Greenpeace today urged the fifth annual meeting of the Western and Central Pacific Fisheries Commission (WCPFC) Scientific Committee to do more to end overfishing of Pacific bigeye and yellowfin tuna, by calling for larger reductions in fishing of these species and by recommending the closure of four enclaves on international waters to all fishing.
More than half of the world’s tuna supply comes from the Pacific. 2008 was the highest reported annual catch in the Pacific fishery at over 2.4 million tonnes. Greenpeace says that the food security for local island communities and millions of people across the globe depends on this meeting recommending to the WCPFC substantial cuts in fishing and an end to the high seas plunder.
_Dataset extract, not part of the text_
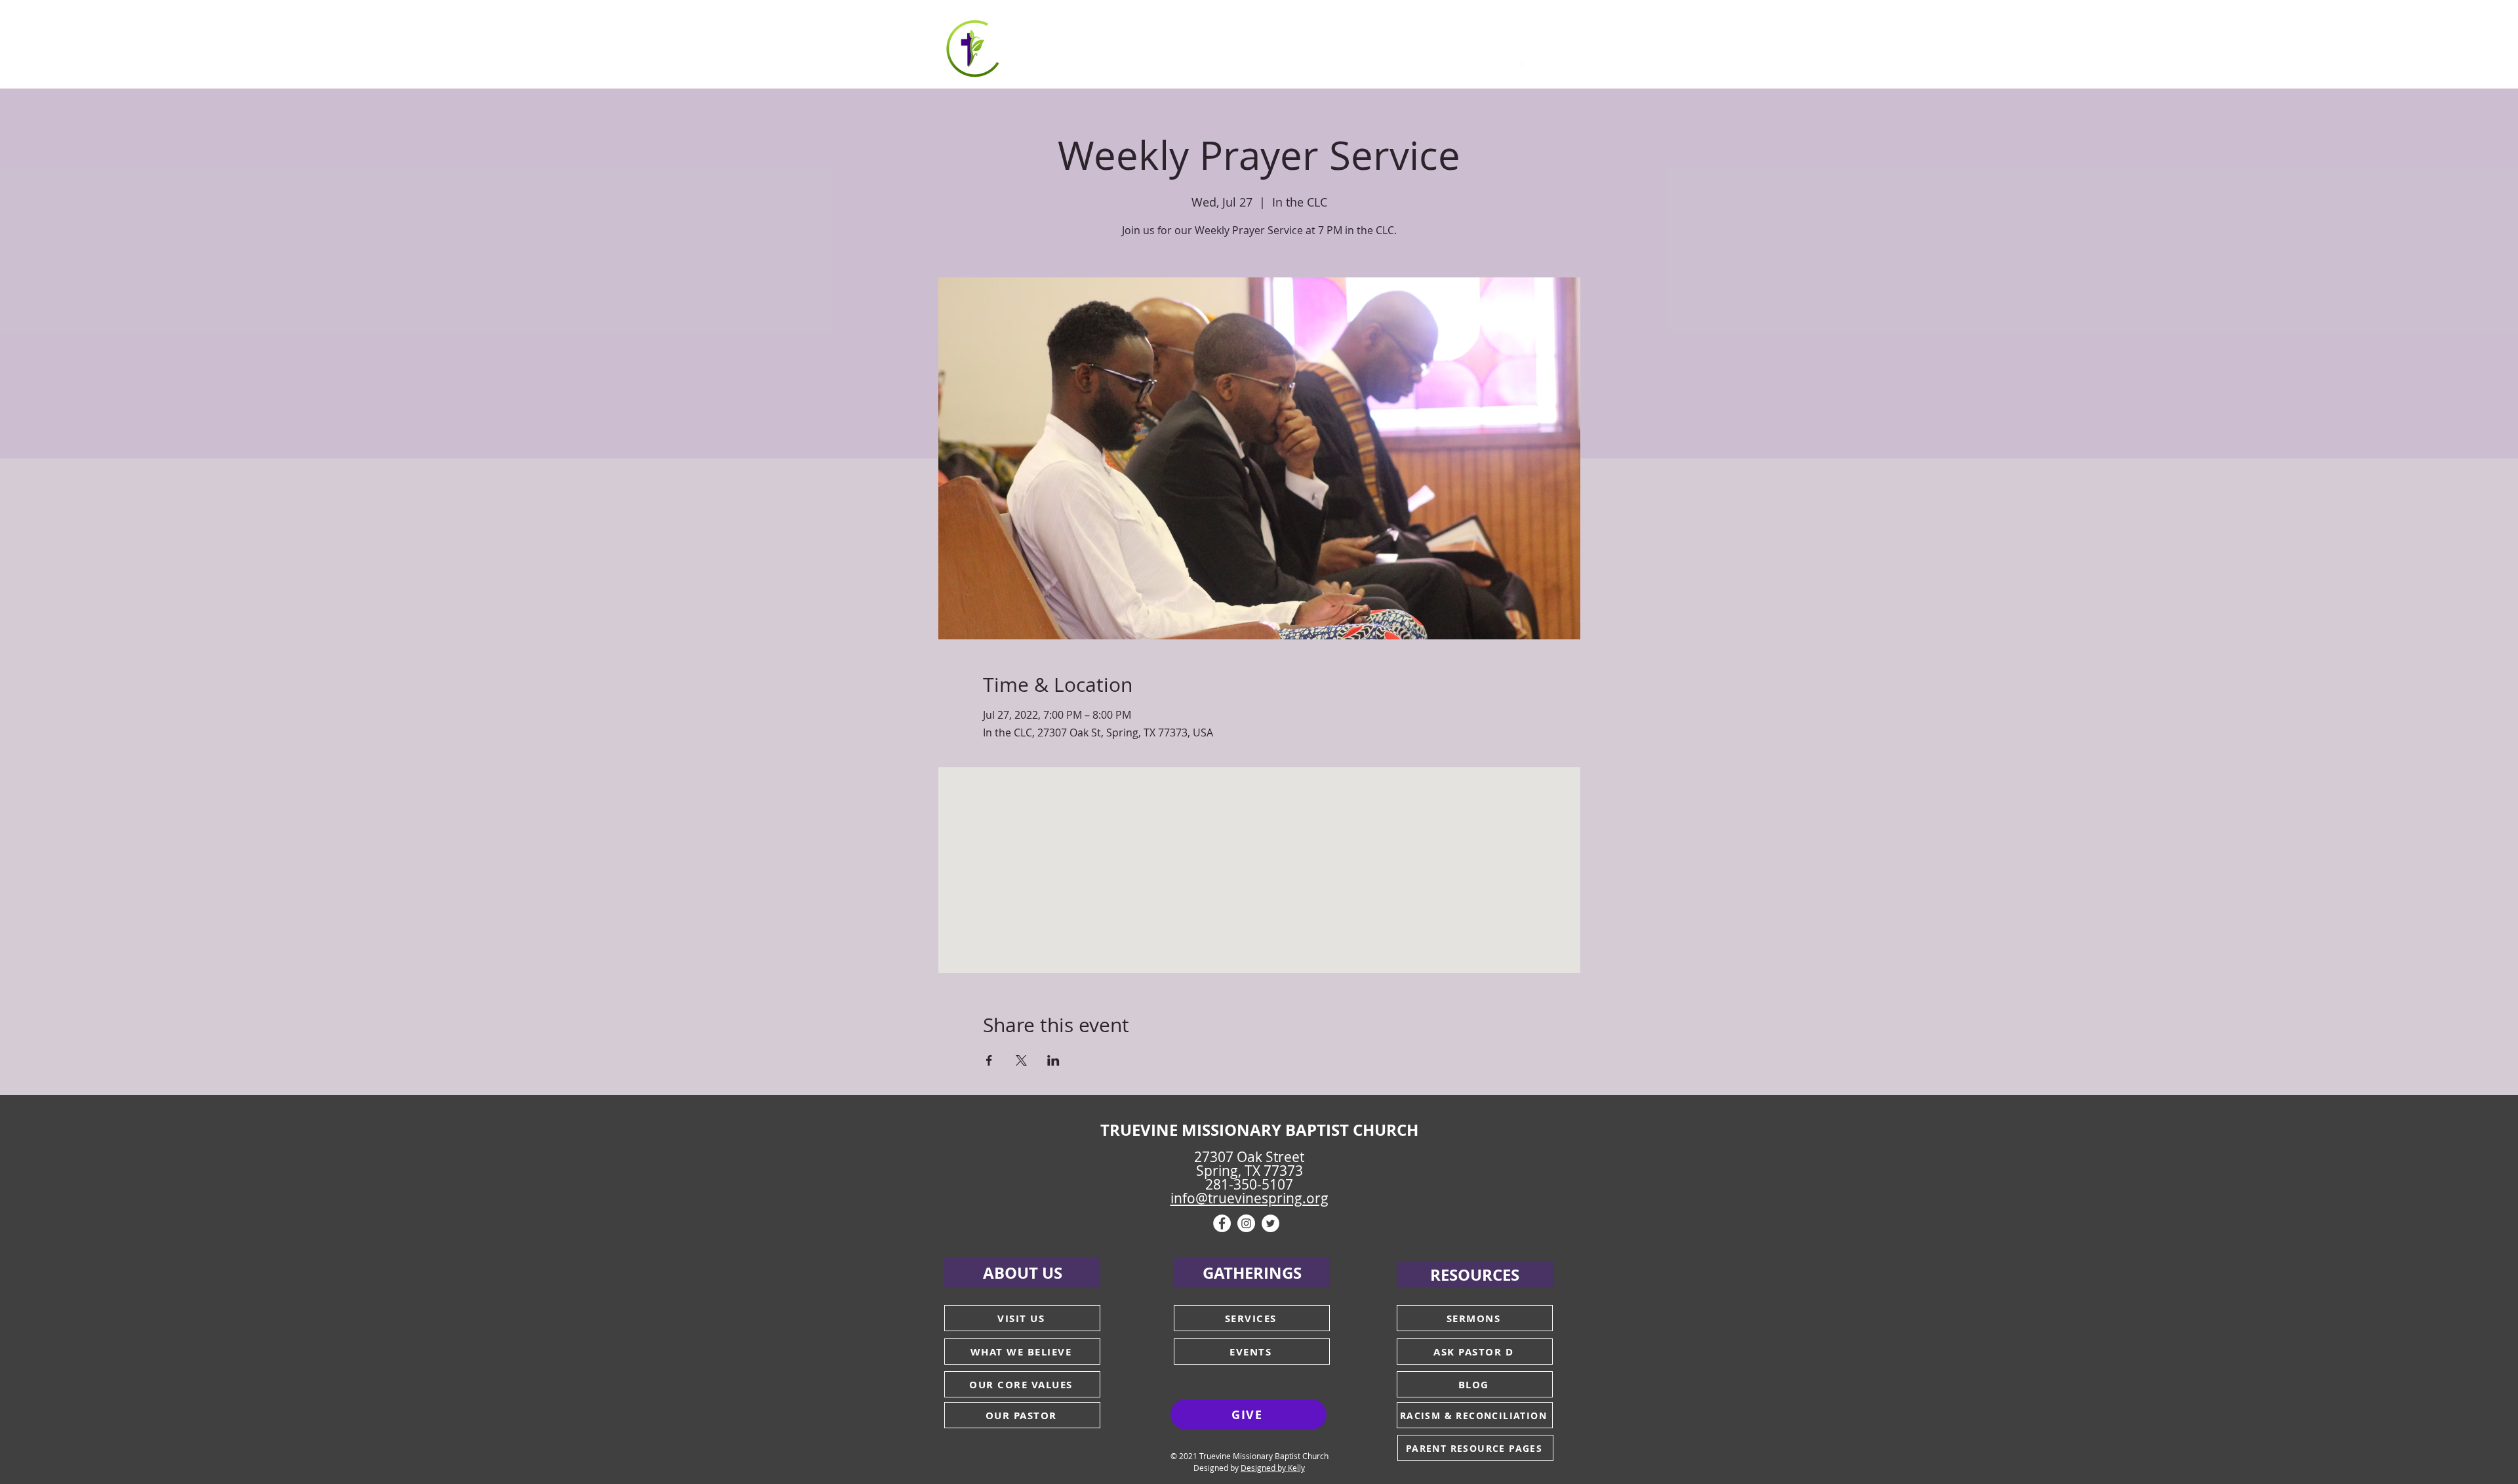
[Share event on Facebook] (989, 1060)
Last week Science published a joint paper by the world's leading fishery biologists declaring the dire need to restore marine ecosystems. They warn that fisheries exploitation targets "should be reinterpreted as an upper limit rather than a management target."
"Catching fish the way we do undermines the viability of the fish stocks, their ecosystem and the fishing industry itself. The WCPFC must set precautionary management targets and cut fishing by half, rather that allowing outrageous increases in fishing capacity," said Lagi Toribau Greenpeace Australia Pacific Oceans Team Leader at the meeting.
Greenpeace also says that another increasing threat to Pacific marine life results from wasteful fishing techniques - Fishing Aggregation Devices (FADs) used by purse seine vessels - which intensify overfishing. FADs are used to attract skipjack tuna but juvenile bigeye and yellowfin as well as sharks and other marine life are killed as bycatch when caught in the nets and thrown overboard, dead, as waste. Greenpeace is calling on a full ban on the use of these devices.